Vista Ridge is one of the areas Oregon Wild feels is deserving of protection under the federal Wilderness Act — an expansion of which the group is hoping will pass when the 114th U.S. Congress meets for the first time early next month.
The Wilderness Act was passed in 1964 and designed to protect federally-owned lands from development that were of “primeval character and influence, without permanent improvements or human habitation.” Lands designated as wilderness enjoy a variety of protections from development, such as logging and road building. Recreation activities are also highly restricted.
The feds created the Mt. Hood Wilderness by passage of the original act and greatly expanded it in 2009. Oregon Wild is trying to put back in around 20,000 acres that were removed from that proposal, including areas in Hood River County such as Tamanawas Falls, Bluegrass Ridge, and Boulder Lake.
Oregon Wild approached the Hood River County Board of Commissioners in January to ask for a letter of support for the proposal. Commissioners, however, were split on the appropriateness of the proposal, citing concerns such as reduced recreational access, increased fire danger, and whether the areas targeted for protection truly fit the definition of wilderness.

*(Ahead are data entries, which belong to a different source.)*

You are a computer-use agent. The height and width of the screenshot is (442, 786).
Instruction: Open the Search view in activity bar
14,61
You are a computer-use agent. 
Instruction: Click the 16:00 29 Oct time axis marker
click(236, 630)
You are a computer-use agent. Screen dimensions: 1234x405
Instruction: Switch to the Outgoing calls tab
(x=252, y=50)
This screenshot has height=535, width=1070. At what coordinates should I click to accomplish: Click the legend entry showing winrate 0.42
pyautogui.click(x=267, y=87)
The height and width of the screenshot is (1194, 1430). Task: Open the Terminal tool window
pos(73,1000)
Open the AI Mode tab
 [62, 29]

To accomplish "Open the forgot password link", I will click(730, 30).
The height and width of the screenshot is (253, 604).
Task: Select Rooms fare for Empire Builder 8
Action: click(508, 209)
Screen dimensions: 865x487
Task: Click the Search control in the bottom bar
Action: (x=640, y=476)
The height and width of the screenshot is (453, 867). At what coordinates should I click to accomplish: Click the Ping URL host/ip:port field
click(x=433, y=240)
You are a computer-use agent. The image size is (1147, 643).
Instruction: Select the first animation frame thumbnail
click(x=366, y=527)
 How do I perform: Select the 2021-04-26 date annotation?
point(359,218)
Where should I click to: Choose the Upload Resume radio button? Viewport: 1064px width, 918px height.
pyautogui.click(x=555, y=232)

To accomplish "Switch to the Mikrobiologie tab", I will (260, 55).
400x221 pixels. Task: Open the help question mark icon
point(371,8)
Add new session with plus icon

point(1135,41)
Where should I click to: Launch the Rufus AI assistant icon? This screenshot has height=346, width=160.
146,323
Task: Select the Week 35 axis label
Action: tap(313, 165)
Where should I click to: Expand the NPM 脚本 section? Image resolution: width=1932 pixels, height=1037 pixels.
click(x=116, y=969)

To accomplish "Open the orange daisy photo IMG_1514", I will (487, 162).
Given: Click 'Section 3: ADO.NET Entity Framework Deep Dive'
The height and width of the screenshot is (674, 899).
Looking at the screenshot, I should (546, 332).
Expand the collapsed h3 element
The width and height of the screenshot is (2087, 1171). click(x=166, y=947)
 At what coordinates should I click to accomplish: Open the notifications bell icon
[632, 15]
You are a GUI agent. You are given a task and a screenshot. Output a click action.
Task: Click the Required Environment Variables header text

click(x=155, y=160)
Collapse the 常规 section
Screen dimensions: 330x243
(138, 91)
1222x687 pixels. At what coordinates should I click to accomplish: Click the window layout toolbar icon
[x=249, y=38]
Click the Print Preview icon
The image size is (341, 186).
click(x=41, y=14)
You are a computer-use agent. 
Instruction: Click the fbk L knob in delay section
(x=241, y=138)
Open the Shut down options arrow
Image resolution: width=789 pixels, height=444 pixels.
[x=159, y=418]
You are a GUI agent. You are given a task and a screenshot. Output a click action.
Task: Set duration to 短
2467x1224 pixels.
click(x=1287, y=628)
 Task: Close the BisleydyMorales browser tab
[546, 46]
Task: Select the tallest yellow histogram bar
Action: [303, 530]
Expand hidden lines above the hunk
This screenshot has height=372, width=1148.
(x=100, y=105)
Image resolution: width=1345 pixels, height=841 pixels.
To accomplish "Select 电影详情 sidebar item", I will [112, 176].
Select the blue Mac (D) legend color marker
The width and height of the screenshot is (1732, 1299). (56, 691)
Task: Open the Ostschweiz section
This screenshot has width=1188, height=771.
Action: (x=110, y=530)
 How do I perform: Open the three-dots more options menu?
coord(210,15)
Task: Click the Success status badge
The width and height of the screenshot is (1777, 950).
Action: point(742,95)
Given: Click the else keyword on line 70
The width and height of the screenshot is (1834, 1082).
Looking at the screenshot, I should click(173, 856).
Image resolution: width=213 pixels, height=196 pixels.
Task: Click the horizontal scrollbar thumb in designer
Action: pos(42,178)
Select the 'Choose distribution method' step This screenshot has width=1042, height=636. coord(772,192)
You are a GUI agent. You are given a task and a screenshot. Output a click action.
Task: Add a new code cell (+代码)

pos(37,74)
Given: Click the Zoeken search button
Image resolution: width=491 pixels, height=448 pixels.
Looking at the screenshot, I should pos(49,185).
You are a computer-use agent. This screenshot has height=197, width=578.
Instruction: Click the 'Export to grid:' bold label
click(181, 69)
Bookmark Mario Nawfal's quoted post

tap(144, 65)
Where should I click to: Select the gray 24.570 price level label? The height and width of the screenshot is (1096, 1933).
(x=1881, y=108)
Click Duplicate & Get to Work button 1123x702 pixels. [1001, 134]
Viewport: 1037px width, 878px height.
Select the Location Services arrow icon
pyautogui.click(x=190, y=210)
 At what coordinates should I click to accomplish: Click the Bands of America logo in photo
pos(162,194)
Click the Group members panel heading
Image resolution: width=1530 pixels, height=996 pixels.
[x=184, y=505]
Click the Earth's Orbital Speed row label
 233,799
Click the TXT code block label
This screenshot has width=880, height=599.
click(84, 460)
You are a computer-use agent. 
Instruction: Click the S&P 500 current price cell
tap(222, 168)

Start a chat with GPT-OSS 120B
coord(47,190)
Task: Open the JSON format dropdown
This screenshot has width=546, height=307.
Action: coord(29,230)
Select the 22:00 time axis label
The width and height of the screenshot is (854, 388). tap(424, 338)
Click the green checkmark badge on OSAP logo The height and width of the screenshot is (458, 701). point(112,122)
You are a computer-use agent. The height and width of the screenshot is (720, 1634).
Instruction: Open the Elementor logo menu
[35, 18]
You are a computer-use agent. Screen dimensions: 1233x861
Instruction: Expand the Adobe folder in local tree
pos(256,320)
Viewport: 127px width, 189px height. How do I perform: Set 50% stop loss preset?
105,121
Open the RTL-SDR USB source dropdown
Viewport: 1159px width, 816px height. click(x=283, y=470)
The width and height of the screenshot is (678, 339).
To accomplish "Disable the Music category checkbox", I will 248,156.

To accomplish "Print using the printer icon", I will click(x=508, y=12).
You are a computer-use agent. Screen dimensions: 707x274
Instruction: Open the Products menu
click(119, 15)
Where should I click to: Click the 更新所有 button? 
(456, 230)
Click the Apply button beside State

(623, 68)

The effort has gained the unlikely support of mountain bikers — unlikely, because bikes are not allowed in wilderness areas. Anna Laxague, who lives in Parkdale and is the Pacific Northwest region director for the International Mountain Bicycling Association, said her agency “worked with (Oregon Wild) to create a corridor that would leave existing trails out of the proposal,” but protect the land beyond the trails by using a “cherry stem” approach.
“By just moving that back up the hill a little ways, you don’t lose very much wilderness, but you avoid impacting whether or not you’re losing mountain bikes,” Fernandez said.
He acknowledged that getting support from mountain bikers could be a lot easier than getting it from the new Congress, which he believed would be “not particularly wilderness-friendly.” Fernandez added it could be years before the proposal is even voted on, let alone approved.
“Realistically our job is to get the homework done, get it queued up, and get it as far along in Congress as we can,” he said.